> PETUNJUK LATIHAN:
1. Siapa saja tokoh ulama Kalimantan Barat yang disebut namanya dalam kutipan sumber, dan di mana masing-masing berada?
2. Jawablah pertanyaan berikut berdasarkan kutipan sumber.
(a) Oleh golongan apa saja agama Islam disebarkan di Indonesia?
(b) Menjadi apa sebutan raja setelah agama Islam datang?
(c) Apa sebutan bagi orang yang menguasai hukum Islam dan menjadi rujukan raja atau sultan dalam perkara agama?

K.H Ismail Mundu (sumber: indonesia.go.id)
Oleh:
Karel Juniardi | Redaktur Riwajat, Dosen Pendidikan Sejarah IKIP PGRI Pontianak
Kalimantan Barat sebagai salah satu provinsi di Indonesia mempunyai banyak tokoh ulama dan penyebar agama Islam sebagaimana adanya Wali Sembilan di Pulau Jawa, seperti Habib Husein Al Kadrie di Mempawah, Basiuni Imran di Sambas, Haji Ismail Mundu di Teluk Pakedai (Kubu Raya), dan lain sebagainya. Keberadaan dan peran para ulama tersebut pada masa lalu turut mewarnai proses Islamisasi di Kalimantan Barat.
Sebagaimana kita ketahui bersama, agama Islam di Indonesia mulai menyebar dari pulau Sumatera, Jawa, Maluku, Sulawesi hingga ke Pulau Kalimantan. Proses penyebarannya dilakukan oleh golongan mubaligh (ulama), pedagang, dan terkadang melalui penaklukkan. Datangnya agama Islam membawa dampak seperti penamaan sebuah kerajaan yang semula disebut kerajaan mulai berganti menjadi kesultanan yang otomatis mengubah penyebutan raja menjadi sultan. Selain itu hukum-hukum yang berlaku sebelumnya berganti menjadi hukum yang bersumber dari Al-Qur’an dan Hadist.
Dengan
berlakunya hukum Islam, maka raja atau sultan dalam sebuah kerajaan atau
kesultanan tentunya membutuhkan seorang yang pandai atau menguasai hukum Islam
sebagai tempat rujukan, bertanya, dan konsultasi dalam memutuskan suatu perkara
khususnya terkait masalah agama yang disebut Mufti. Gelar Mufti merupakan gelar
kehormatan yang diberikan kepada seseorang yang dipandang mempunyai kelebihan
ilmu dan sikap dalam agama Islam.

> DATA TERSIMPAN:
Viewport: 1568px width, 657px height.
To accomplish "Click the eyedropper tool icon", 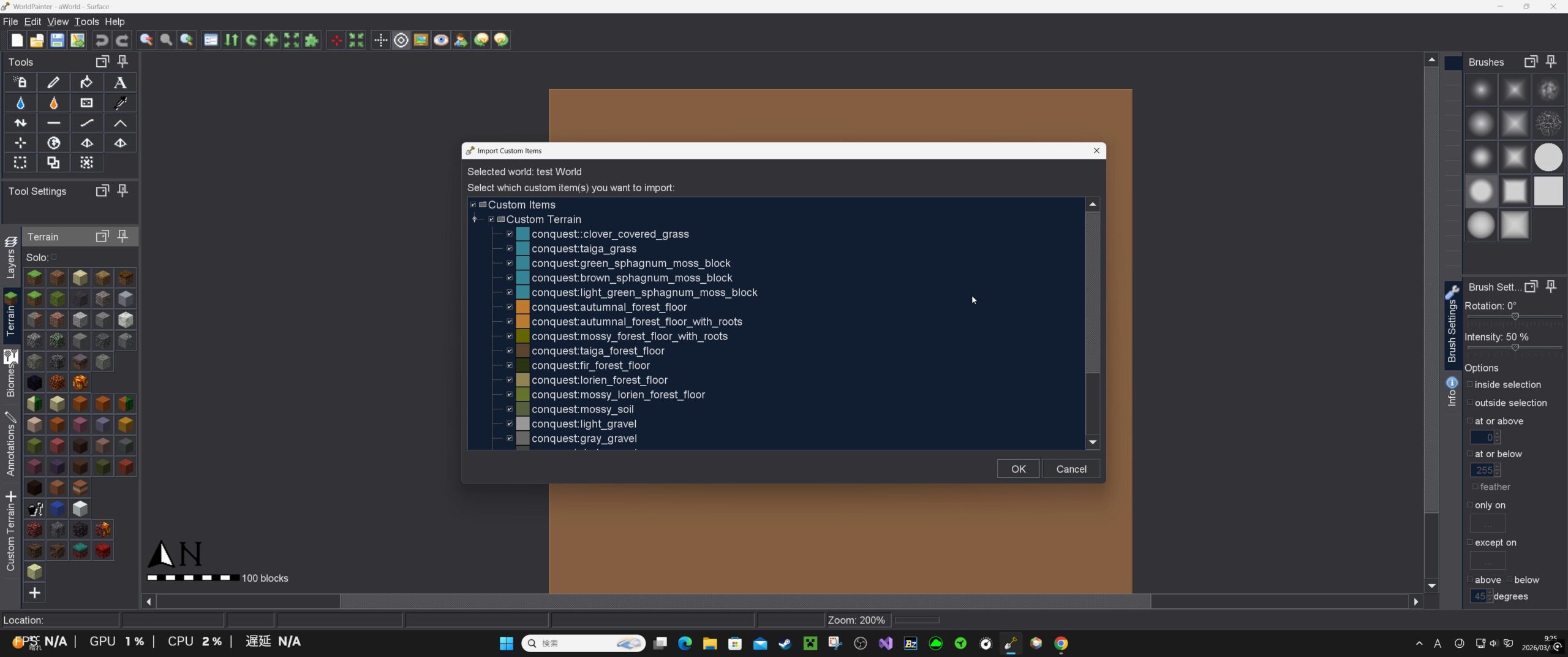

> PENYELESAIAN SOAL:
1.
- Habib Husein Al Kadrie, di Mempawah
- Basiuni Imran, di Sambas
- Haji Ismail Mundu, di Teluk Pakedai (Kubu Raya)

2.
(a) Oleh golongan mubaligh (ulama) dan pedagang, dan terkadang melalui penaklukan.
(b) Sultan.
(c) Mufti.